[Stored items]
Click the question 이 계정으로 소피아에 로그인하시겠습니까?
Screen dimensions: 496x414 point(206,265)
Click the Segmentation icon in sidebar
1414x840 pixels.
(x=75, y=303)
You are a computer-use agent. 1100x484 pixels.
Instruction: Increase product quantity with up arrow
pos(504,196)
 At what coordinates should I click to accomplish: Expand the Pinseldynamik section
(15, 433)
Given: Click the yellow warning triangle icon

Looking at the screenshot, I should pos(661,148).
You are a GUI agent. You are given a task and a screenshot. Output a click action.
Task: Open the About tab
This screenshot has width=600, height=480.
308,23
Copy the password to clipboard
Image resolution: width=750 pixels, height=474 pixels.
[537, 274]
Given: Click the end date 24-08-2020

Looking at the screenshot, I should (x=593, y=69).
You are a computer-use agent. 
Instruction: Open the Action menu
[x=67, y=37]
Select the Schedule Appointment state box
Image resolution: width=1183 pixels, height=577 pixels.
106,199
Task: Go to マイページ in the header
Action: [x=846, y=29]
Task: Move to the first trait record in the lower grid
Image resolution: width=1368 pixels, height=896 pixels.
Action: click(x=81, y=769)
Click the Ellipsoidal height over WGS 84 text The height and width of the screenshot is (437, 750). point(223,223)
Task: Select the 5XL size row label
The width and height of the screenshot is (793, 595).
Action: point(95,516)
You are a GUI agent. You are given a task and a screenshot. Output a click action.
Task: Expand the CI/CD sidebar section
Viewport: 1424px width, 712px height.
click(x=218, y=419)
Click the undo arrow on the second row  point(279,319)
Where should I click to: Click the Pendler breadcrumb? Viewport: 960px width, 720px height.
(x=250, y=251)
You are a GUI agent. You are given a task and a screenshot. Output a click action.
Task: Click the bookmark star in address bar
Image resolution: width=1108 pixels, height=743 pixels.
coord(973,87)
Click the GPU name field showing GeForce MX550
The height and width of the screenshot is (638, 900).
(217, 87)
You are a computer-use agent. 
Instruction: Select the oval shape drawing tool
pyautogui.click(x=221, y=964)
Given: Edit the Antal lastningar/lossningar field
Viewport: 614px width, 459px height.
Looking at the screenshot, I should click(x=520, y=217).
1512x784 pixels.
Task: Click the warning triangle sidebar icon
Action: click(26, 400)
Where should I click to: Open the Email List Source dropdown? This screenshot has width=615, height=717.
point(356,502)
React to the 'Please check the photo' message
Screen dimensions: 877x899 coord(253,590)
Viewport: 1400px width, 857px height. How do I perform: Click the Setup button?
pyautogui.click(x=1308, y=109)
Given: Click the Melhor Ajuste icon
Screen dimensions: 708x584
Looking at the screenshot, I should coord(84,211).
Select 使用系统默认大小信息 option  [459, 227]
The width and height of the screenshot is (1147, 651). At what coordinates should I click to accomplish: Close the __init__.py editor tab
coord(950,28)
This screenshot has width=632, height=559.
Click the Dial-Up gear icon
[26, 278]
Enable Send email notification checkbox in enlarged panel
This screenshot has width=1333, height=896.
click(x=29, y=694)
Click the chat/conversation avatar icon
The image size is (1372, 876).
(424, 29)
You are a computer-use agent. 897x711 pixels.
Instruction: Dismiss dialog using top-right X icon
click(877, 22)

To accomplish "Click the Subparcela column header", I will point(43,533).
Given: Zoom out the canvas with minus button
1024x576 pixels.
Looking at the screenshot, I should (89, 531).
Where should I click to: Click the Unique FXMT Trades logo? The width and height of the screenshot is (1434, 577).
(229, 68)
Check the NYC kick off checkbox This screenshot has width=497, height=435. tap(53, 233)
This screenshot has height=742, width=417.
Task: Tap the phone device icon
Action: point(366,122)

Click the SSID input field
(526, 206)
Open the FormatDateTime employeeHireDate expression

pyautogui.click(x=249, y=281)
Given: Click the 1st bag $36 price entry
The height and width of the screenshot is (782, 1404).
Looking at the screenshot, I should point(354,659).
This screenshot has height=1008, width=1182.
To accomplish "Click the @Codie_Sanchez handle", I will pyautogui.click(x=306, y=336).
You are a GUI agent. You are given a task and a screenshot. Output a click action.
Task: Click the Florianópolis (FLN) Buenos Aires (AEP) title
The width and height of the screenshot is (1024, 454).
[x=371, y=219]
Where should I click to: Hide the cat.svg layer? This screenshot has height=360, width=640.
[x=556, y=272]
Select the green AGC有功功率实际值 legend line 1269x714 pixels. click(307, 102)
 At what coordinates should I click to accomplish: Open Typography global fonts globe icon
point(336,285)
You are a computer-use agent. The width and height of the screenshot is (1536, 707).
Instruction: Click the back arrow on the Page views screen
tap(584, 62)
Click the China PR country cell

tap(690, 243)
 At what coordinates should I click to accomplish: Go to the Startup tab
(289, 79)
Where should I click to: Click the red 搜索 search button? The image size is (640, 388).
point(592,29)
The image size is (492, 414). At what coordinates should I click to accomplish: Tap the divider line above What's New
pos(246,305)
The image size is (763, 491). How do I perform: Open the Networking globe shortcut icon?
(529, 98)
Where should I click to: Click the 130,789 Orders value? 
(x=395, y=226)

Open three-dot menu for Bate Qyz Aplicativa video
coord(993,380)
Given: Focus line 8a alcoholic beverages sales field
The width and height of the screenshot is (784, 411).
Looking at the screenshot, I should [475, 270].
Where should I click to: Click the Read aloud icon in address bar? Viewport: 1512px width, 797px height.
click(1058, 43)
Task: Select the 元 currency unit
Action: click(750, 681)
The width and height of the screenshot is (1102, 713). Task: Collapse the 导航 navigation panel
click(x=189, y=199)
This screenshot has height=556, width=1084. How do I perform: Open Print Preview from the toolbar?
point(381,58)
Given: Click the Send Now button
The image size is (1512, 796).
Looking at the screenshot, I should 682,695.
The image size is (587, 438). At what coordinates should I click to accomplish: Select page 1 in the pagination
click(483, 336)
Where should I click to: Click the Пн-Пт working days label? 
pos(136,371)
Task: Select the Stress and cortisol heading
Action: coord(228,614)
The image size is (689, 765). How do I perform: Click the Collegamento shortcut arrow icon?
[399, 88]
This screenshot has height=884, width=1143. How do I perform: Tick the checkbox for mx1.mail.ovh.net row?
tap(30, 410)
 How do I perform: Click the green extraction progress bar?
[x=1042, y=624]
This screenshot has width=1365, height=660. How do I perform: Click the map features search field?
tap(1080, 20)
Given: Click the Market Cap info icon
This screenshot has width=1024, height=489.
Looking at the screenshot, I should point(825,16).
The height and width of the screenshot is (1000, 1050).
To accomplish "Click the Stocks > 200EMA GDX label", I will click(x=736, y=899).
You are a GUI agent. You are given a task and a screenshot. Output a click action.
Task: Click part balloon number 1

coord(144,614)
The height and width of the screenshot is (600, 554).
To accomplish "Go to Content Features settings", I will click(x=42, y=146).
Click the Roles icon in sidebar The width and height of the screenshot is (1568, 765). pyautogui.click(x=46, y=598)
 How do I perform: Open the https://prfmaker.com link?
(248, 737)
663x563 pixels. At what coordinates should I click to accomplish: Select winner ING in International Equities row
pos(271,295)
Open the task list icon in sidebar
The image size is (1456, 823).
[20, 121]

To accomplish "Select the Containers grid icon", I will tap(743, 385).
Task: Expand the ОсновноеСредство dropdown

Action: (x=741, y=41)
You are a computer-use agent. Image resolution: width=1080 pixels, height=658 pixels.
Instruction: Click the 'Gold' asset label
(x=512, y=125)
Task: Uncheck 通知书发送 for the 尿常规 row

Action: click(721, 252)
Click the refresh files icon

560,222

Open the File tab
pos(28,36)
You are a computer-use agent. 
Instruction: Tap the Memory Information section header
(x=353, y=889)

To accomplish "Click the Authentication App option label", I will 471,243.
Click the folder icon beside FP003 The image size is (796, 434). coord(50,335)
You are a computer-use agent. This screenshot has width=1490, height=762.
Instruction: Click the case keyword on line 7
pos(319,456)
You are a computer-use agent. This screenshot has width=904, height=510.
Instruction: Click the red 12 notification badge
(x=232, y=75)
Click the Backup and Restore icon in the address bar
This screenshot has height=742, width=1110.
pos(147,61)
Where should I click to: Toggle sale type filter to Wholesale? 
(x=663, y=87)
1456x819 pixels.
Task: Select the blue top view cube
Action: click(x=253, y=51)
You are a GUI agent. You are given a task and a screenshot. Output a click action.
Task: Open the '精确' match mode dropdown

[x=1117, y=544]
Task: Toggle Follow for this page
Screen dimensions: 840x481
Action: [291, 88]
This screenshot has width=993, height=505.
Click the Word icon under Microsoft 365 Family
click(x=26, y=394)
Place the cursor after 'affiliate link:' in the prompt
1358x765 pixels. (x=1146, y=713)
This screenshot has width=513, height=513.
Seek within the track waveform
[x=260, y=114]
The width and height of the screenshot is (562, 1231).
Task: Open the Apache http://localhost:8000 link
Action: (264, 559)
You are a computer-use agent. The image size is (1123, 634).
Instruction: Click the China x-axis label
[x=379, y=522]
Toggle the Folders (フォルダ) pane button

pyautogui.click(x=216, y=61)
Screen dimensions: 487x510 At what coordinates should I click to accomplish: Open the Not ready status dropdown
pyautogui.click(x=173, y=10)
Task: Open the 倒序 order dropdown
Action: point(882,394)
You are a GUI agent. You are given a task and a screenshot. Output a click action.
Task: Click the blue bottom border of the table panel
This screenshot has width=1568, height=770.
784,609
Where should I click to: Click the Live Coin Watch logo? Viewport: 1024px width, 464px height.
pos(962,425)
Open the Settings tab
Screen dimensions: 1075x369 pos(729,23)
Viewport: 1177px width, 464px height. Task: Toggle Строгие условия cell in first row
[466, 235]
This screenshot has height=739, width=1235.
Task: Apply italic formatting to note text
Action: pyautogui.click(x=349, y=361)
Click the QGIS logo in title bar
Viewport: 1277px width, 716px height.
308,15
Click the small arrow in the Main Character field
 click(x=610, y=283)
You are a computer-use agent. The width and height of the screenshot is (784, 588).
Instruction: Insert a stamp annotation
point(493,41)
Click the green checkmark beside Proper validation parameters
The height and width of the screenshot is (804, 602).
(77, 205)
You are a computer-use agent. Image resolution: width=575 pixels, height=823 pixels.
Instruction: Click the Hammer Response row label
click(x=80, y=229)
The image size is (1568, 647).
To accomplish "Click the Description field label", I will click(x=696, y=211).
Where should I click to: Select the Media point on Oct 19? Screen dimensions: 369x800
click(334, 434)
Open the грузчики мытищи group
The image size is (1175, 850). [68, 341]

Problem to work on | Work out how many lines above contain the word "computer". Give only the number.

Solution | 12